Collected data:
Content starts

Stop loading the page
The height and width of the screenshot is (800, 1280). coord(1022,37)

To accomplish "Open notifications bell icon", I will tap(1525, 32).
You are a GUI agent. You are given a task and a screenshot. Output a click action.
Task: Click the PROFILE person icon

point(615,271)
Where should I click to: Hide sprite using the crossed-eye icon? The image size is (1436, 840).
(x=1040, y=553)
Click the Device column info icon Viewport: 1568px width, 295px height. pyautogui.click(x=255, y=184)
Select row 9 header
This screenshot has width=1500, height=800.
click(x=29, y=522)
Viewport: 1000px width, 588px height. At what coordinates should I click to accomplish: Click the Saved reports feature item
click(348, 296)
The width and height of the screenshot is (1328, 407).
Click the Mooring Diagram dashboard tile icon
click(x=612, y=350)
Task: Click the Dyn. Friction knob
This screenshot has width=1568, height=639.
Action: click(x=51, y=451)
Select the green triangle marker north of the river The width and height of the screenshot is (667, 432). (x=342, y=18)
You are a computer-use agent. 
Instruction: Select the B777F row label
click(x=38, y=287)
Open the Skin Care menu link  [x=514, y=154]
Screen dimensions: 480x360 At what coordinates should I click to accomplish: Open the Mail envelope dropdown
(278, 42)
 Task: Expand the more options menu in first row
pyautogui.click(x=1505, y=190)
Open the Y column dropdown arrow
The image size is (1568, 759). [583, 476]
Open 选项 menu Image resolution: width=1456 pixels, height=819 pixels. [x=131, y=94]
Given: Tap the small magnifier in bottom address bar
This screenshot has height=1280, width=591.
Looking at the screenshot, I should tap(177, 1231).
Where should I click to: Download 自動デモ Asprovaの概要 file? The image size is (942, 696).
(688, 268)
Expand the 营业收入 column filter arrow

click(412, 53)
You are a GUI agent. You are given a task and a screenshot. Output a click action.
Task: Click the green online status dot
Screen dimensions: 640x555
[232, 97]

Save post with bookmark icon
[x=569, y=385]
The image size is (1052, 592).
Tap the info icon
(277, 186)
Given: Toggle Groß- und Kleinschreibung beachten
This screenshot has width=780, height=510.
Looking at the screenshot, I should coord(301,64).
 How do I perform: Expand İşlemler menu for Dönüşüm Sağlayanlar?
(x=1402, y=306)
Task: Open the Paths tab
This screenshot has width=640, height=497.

Content ends

#### EXERCISE BRIEF:
Which lines above include the string "green"? Show them.

#### ANSWER BOX:
Select the green triangle marker north of the river The width and height of the screenshot is (667, 432). (x=342, y=18)
Task: Click the green online status dot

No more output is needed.